● **EXTRACT PROVIDED**
- Opening Delimiter -

Most sexual assault victims suffer from serious pain soon after the crime, but less than a third of them don’t take any pain medication.

One in 5 American women experiences a sexual assault at some point in her life. Research from 2011 in the Journal of Studies on Alcohol and Drugs suggests that girls who take up binge drinking in college have an increased risk of sexual assault.

People who are sexually assaulted experience severe acute pain, similar to that from other physical trauma. Factors such as stress-induced hyperalgesia (high pain sensitivity) may cause post-assault pain when physical trauma is limited.

A research team from the University of North Carolina set out to determine where sexual assault victims felt pain, and how severe it was. They gathered and analyzed data from the SANE (sexual assault nurse examiner) programs.

This was the first prospective study, which was published in The Journal of Pain, the peer review publication of the American Pain Society, of pain symptoms soon following a sexual assault.

The team recruited female sexual assault survivors aged 18 and older who sought a SANE evaluation within 2 days of the offense. The subjects had to rate their pain severity on a scale of 1- to- 10, while being asked questions about the intensity of that pain in 8 body regions.

According to the results, the majority of those injured were suffering from severe or moderate pain in the early aftermath of the incident, while more than half of them had pain in 4 or more body regions. Pain medication was taken by only one third of the women.

Not only do people feel pain from physical trauma in the aftermath of sexual assault, but there might also be a nerobiological complication as well that is caused by stress from the terrifying crime.

The scientists recommend all sexual assault victims to see a doctor immediately after the event occurs in order to identify and promptly treat any pain. This will help reduce immediate suffering while improving any psychological problems the trauma might have brought on.

The authors hope this research will encourage pain education for SANE program nurses and others who provide care to victims to teach that pain is common after sexual assault. Attending clinicians should also evaluate the pain and treat it with nonsteriodal anti-inflammatory drugs or possibly with opioid medications.

Sexual assault, also called sexual abuse, is any type of sexual activity that a person did not agree to. It can be visual, verbal, or physical. It may include:

  • touching in inappropriate places
  • rape or attempted rape
  • child molestation
  • someone exposing his or her body to you
  • incest
  • someone photographing you or watching you in private affairs
  • someone forcing sexual contact with another person
  • vaginal, anal, or oral penetration

Sexual violence is always wrong, whether it is committed by a stranger, family member, spouse, or anyone you may know. If you have experienced any of the above situations, see a doctor immediately in order to receive proper medication for any pain you might be feeling.

To get an idea of how one should be treated for sexual assault, the New England Journal of Medicine published a report on the best practices for treating victims that practitioners can use as a guideline in order to provide state of the art care for these victims.

- Closing Delimiter -

● **TASK REQUIREMENTS**
**a.** List every journal that the article on pain after sexual assault names.
**b.** From the article on pain after sexual assault, copy word for word the passage starting at "The authors hope" and ending at "with opioid medications.".

● **DATA SHOWN**
- Opening Delimiter -

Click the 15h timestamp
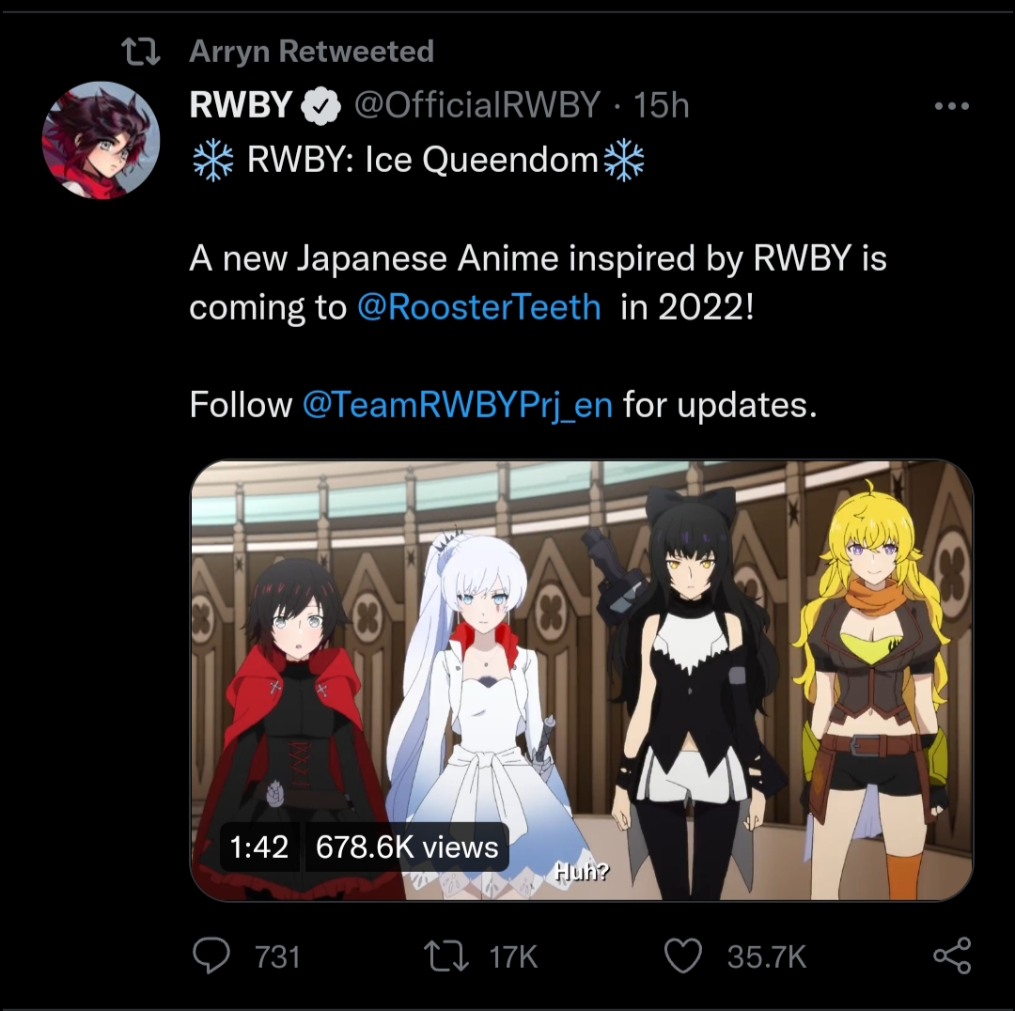Screen dimensions: 1015x1011 click(x=661, y=105)
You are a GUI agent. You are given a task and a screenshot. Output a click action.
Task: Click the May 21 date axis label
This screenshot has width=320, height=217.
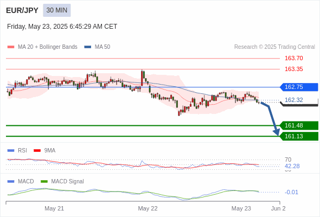pos(54,208)
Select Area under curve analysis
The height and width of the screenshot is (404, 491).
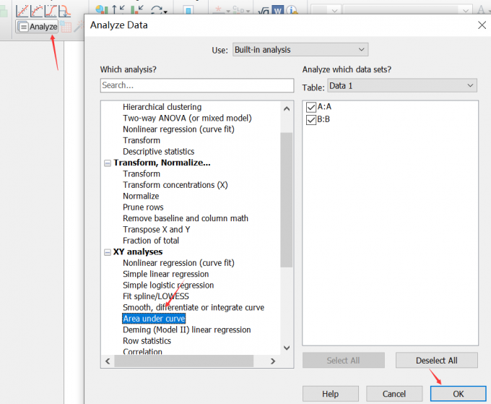point(154,319)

- Closing Delimiter -

● **LIST OF SOLUTIONS**
**a.**
Journal of Studies on Alcohol and Drugs
The Journal of Pain
New England Journal of Medicine

**b.**
The authors hope this research will encourage pain education for SANE program nurses and others who provide care to victims to teach that pain is common after sexual assault. Attending clinicians should also evaluate the pain and treat it with nonsteriodal anti-inflammatory drugs or possibly with opioid medications.